04.07.23 – 95 Jahre Film- & Fashion-Geschichte auf 480 Seiten
Dijanna Mulhearns Werk „Oscars – Glamour auf dem roten Teppich“
Exakt, nun ist das Kompendium der in Sidney lebenden Modejournalistin, Stylistin und Designerin auch ohne aufwendige Auslandsbestellung hierzulande erhältlich – und das in gelungener Übersetzung in die deutsche Sprache. So kommt zu den von Dijanna Mulhearn akribisch zusammengetragenen Fakten hinsichtlich Datum, Veranstaltungsorten auch jede Menge Historisches der fast 100-jährigen (Mode-)Geschichte der Oscar-Verleihungen optimal rüber: angefangen beim ersten Academy Award 1929, bis hin zur letztjährigen Veranstaltung 2022.
Perfektes Nachschlagewerk überdies mit dem Rückblick auf ein vielfaches … And the winners are: Mulhearn stellt zu jedem prämierten filmischen Werk übersichtlich jeweils die Sieger in den Kategorien „Bester Film“, „Bester Hauptdarsteller“, „Beste Nebendarsteller“ und „Bestes Kostüm-Design“ vor.
Spannend lesen sich auch all die Anekdoten aus der Film-Branche mit hohem Unterhaltungswert und fundiertem Hintergrundwissen. Beispiel: die Schauspielerin Luise Rainer hatte in 1937 kein bisschen erwartet zu den Gewinnern zu zählen, trat dann spontan im wohl eleganten Nachthemd auf mit darüber gezogenem Pelz – der wäre heute wohl mehr ein No-Go als das Bettgewand – um ihren Oscar in Empfang zu nehmen.
820 großformatige Abbildungen aus den Jahren ab 1949 machen das Kompendium zu einem Grundsatzwerk der neueren Kostümgeschichte. Ein Must-have für alle Filmbegeisterten und Fans glamouröser Roben und Outfits, um nicht zu sagen für Modeschaffende allesamt: So eröffnet das Werk auch eine Zeitreise durch die modische Entwicklung im jeweiligen gesellschaftlichen und politischen Klima. 1940 beispielsweise war Hattie McDaniel die erste Afroamerikanerin, die einen Oscar erhielt, durfte aber das Hotel „für Weiße“ nur durch einen Nebeneingang betreten und nicht mit den anderen Schauspielern an einem Tisch sitzen.
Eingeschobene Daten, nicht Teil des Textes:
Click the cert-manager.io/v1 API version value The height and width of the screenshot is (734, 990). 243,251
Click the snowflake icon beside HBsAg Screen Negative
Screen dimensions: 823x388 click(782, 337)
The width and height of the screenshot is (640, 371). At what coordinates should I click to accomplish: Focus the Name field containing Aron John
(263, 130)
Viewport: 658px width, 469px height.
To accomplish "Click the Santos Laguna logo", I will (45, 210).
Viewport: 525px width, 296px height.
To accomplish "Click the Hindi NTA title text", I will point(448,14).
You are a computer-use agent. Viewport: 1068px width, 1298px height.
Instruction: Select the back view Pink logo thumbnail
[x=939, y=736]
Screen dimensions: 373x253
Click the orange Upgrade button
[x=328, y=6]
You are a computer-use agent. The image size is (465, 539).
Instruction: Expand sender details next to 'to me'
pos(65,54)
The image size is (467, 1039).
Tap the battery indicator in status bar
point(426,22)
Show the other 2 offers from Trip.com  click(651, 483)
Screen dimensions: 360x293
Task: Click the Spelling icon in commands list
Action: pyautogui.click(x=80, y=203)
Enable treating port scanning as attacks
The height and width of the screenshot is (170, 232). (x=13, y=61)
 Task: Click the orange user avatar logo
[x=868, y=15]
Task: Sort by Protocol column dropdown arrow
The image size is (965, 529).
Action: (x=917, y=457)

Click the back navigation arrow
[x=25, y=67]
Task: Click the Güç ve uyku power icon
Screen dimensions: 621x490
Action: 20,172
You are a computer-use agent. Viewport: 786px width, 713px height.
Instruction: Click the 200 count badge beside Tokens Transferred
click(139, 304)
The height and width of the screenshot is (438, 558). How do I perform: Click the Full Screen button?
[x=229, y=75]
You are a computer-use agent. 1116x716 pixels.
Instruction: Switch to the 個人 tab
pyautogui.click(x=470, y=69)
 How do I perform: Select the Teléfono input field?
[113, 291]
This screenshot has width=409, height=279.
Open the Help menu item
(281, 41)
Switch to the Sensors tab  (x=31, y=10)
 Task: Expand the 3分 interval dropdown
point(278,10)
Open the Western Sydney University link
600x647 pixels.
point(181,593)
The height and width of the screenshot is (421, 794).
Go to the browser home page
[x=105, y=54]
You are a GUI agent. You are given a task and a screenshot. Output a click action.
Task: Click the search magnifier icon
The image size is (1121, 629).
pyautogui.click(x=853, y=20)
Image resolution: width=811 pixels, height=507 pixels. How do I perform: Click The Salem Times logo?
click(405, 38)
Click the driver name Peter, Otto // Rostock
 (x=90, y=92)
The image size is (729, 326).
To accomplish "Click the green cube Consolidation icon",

So zeigt der Glamour auf dem roten Teppich auch den Wandel gesetzter weiblicher Ideale und Typisierung auf, wie diese schon früh auch für Marketing-Zwecke eingesetzt wurden. Die Autorin dokumentiert zudem die in den 1960er-Jahren aufgekommene Nutzung der Plattform „roter Teppich“ für anti-sexistischen Protest und das Erscheinungsbild erster außergewöhnlicher statement pieces seit den 2000er-Jahren auch bei den männlichen Protagonisten der Filmszene als Ausdruck von Individualität. Ebenso schildert Mulhearn den Einfluss der Mode auf den Hollywood-Betrieb insgesamt, die Bedeutung von Styling im Zuge persönlicher Inszenierung, die Kommerzialisierung des roten, wenn auch seit 2022 (fürs erste?) beigen, Teppichs.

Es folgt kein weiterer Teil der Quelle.